### Excerpt provided
____

Water doesn't flow uphill. It's a lesson in physics so basic that even schoolkids know it.
In fact, everyone knows it...
Everyone except - apparently - the world's central bankers.
In their rush to provide liquidity to banks through experimental stimulus programs like "quantitative easing," central banks have failed to create the usual cascade of liquidity normally associated with massive money-printing shenanigans.
Indeed, by attempting to force-flow money uphill, liquidity in the all-important bond markets essentially has been drying up. Central banks have been taking bonds out of circulation, warehousing them on their own balance sheets.
As a result of this attempt to defy the laws of financial physics, we're now frighteningly vulnerable to a bond-market crash. And the best potential remedy - opening the sluice gates - can't be employed because liquidity isn't in the reservoirs where it's needed.
Today I'm going to show you how this financial-market Disruptor came into being. I'm also going to explain how ruinous it could be to the economy, to the bond market, to the stock market, and to you.
I'm also going to show you how to turn this expected "Disruption" to your advantage - to make money from it...
The "Little" Activity That Makes the System Run
Quantitative easing (QE) is a special Disruptor. In fact, it's the biggest financial Disruptor ever.
In the past, when the U.S. Federal Reserve wanted to do its part to stimulate the economy, it might first announce its intention to lower interest rates - and might even announce a "target rate." The interest rate they targeted was the "repo" rate.
Repos, short for repurchase agreements, are very-short-term interbank loans where one bank offers up U.S. Treasury bills, notes, or bonds as collateral for an overnight loan from another bank - and repurchases (buys back) that collateral the next day, or a few days later, depending on the term of the repo agreement.
When that first bank buys back its collateral, it pays a little more than it borrowed - which is the "interest" the lending bank earns.
That interest, when expressed in percentage terms as a "rate," is the overnight rate, or the "repo rate" - and serves as the base rate for all banking loans.
If banks can borrow cheaply from each other because the repo rate is low, they will borrow a lot and use that money to make loans throughout the banking system.
The Fed doesn't directly control the repo rate by mandating what it is. The repo market is a free market where the repo rate is set by traders engaged in repurchase agreements every day. All big banks have repo desks.
If Fed central bankers want to lower the repo rate, they can announce what they want it to be. But that doesn't always cause repo traders to adjust the rates they charge for overnight loans.

____

### What this task involves
Extend the article on quantitative easing and the repo market above, continuing from its final sentence.

### Entries on locating words and elements
____

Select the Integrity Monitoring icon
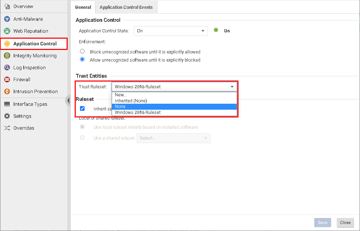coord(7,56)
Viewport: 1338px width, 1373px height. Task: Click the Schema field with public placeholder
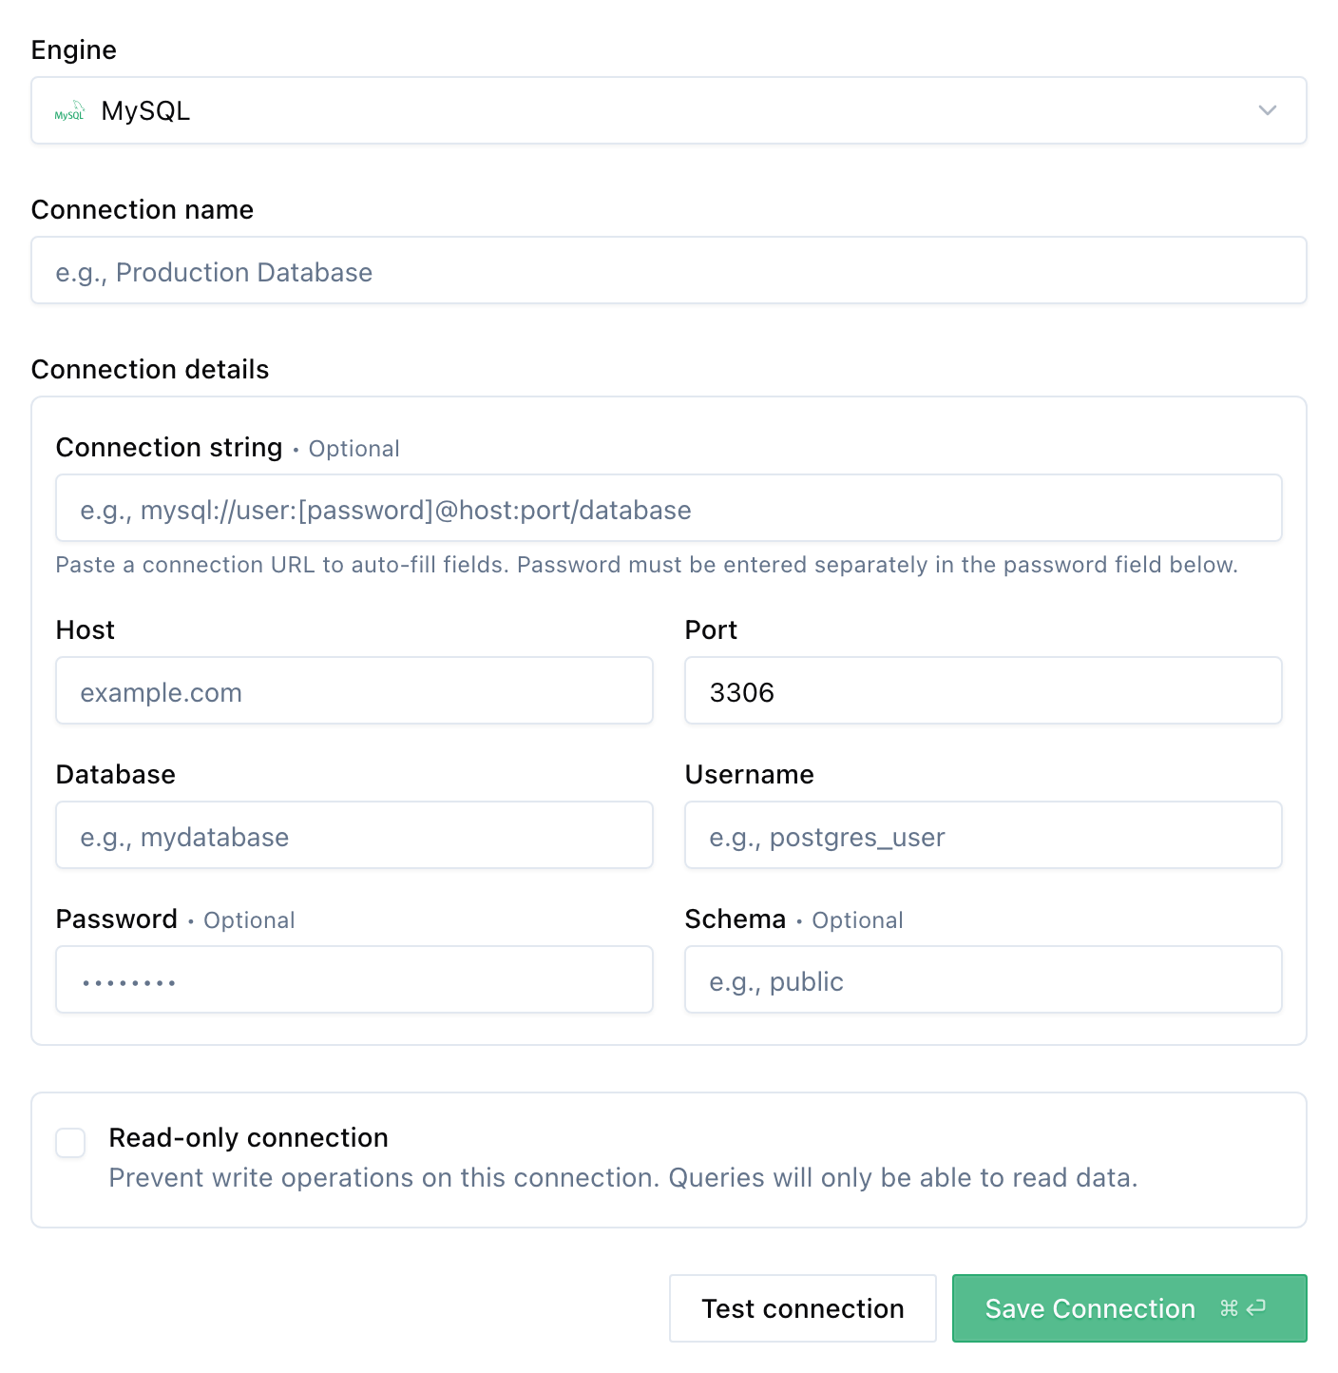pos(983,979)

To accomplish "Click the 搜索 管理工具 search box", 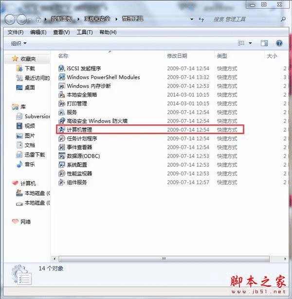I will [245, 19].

____

### Result for this task
So, the Fed has its New York Bank - which conducts all the U.S. central bank's "open-market operations" - actually go into the repo market and offer loans at cheaper rates than other banks are offering. In other words, it's effectively trading overnight money by making it more available in order to bring down the cost of overnight borrowing by big banks.
All Wheels and No Grease...
In theory, that cheaper base-borrowing rate for banks that I just described for you is supposed to work its way through the financial system. By that I mean it's supposed to get translated all down the line into cheaper loans for banks' commercial and retail customers.
During the financial crisis, big banks weren't lending to each other. They were actually afraid that their "counterparties" - the other big banks - would go out of business... meaning the money they loaned might not be repaid.
The repo market essentially seized up.
And that left America's central bankers with a big challenge.
About the Author
Shah Gilani boasts a financial pedigree unlike any other. He ran his first hedge fund in 1982 from his seat on the floor of the Chicago Board of Options Exchange. When options on the Standard & Poor's 100 began trading on March 11, 1983, Shah worked in "the pit" as a market maker.
The work he did laid the foundation for what would later become the VIX - to this day one of the most widely used indicators worldwide. After leaving Chicago to run the futures and options division of the British banking giant Lloyd's TSB, Shah moved up to Roosevelt & Cross Inc., an old-line New York boutique firm. There he originated and ran a packaged fixed-income trading desk, and established that company's "listed" and OTC trading desks.
Shah founded a second hedge fund in 1999, which he ran until 2003.
Shah's vast network of contacts includes the biggest players on Wall Street and in international finance. These contacts give him the real story - when others only get what the investment banks want them to see.
Today, as editor of Hyperdrive Portfolio, Shah presents his legion of subscribers with massive profit opportunities that result from paradigm shifts in the way we work, play, and live.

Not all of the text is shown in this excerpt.